Stored items:
☆ ☆ ☆ ☆ ☆ ☆ ☆

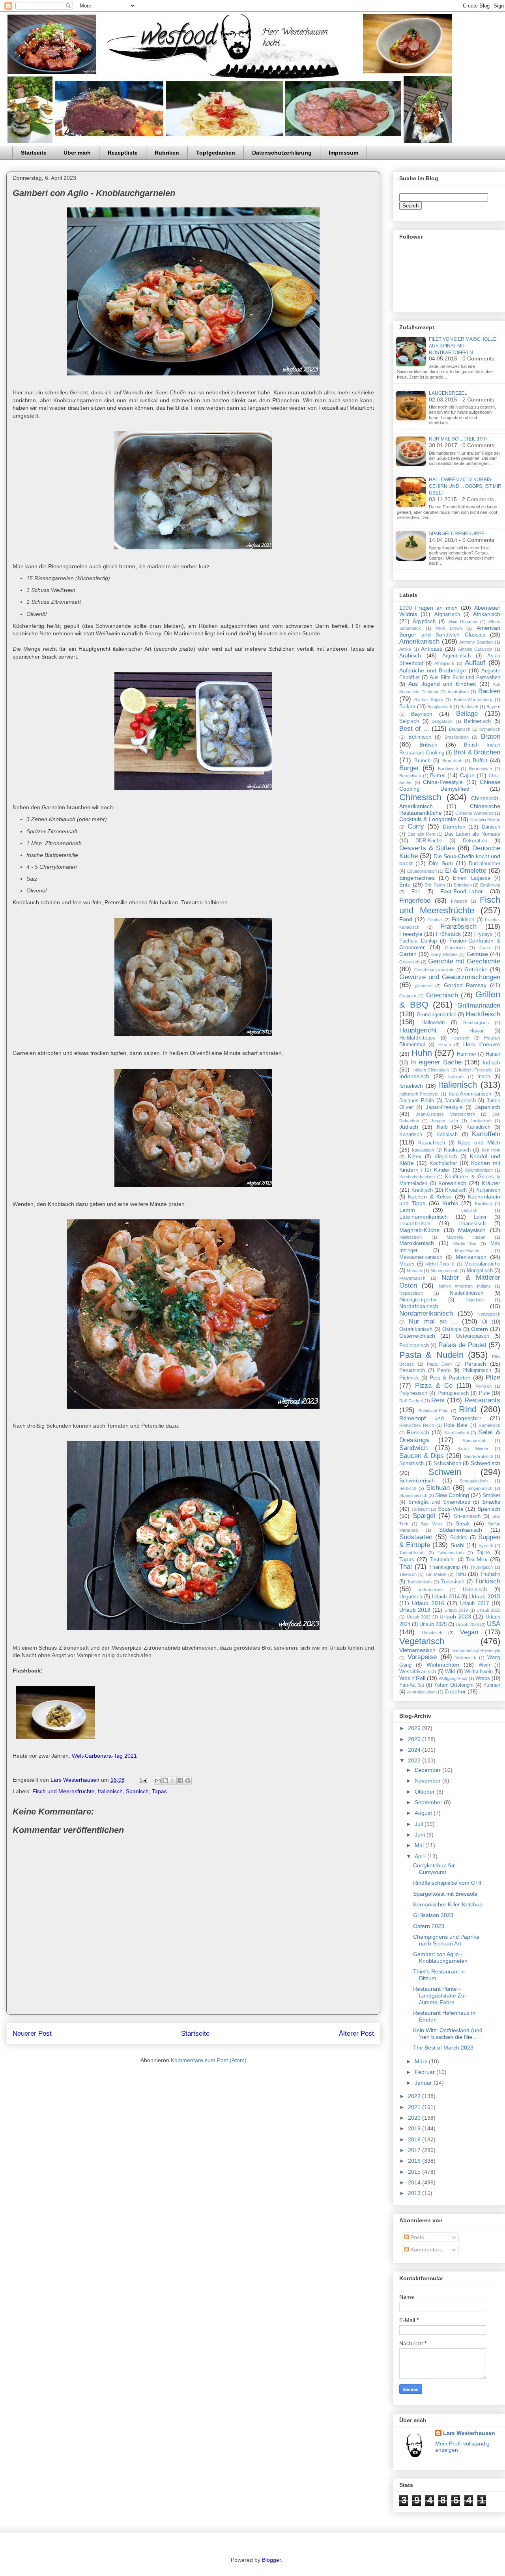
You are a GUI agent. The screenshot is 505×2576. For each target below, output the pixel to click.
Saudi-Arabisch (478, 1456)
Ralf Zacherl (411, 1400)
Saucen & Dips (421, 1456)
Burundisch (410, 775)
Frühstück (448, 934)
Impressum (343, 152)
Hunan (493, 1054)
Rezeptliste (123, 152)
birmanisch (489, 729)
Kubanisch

☆ ☆ ☆ ☆ ☆ ☆ ☆

Beginning with the line that holds "Saudi-Arabisch (478, 1456)", please give again each line exactly until the records end, and include that final line.

• [Exercise response]:
Saudi-Arabisch (478, 1456)
Ralf Zacherl (411, 1400)
Saucen & Dips (421, 1456)
Burundisch (410, 775)
Frühstück (448, 934)
Impressum (343, 152)
Hunan (493, 1054)
Rezeptliste (123, 152)
birmanisch (489, 729)
Kubanisch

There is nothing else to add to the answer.